■ Exercise brief:
Could you transcribe every record below exactly, leaving out the pictures?
━━ Entries shown
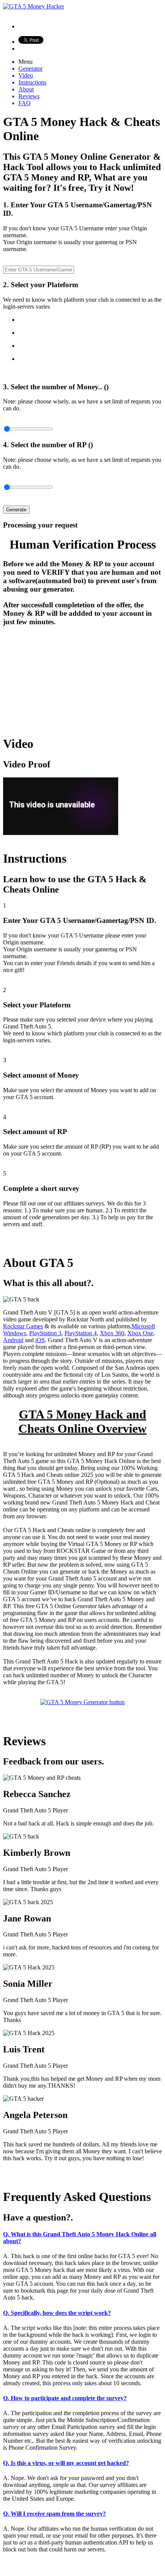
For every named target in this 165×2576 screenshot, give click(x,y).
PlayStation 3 (45, 1333)
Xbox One (140, 1333)
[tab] (82, 2238)
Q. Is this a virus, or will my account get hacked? (66, 2463)
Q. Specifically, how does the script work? (57, 2313)
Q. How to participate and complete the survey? (65, 2398)
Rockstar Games (23, 1326)
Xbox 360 (112, 1333)
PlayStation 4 (80, 1333)
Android (13, 1340)
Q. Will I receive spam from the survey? (54, 2513)
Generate (16, 510)
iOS (40, 1340)
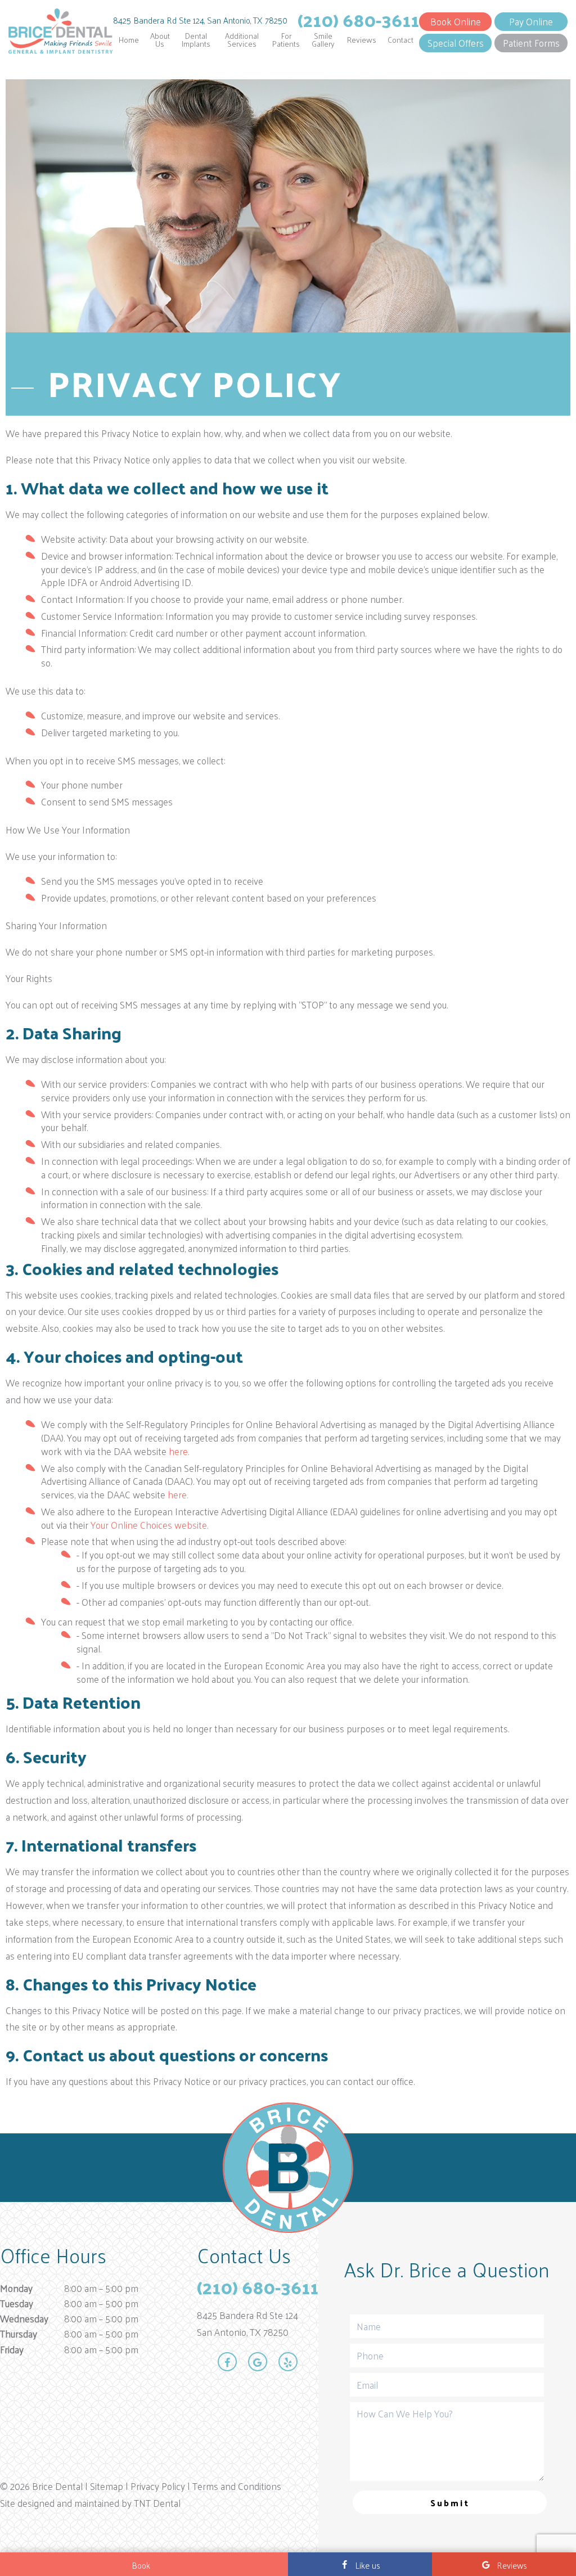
━━━━
■ Exercise output:
For every named target in this 165×2576 screenshot, give click(x,y).
PlayStation 3 (45, 1333)
Xbox One (140, 1333)
[tab] (82, 2238)
Q. Is this a virus, or will my account get hacked? (66, 2463)
Q. Specifically, how does the script work? (57, 2313)
Q. How to participate and complete the survey? (65, 2398)
Rockstar Games (23, 1326)
Xbox 360 (112, 1333)
PlayStation 4 (80, 1333)
Android (13, 1340)
Q. Will I receive spam from the survey? (54, 2513)
Generate (16, 510)
iOS (40, 1340)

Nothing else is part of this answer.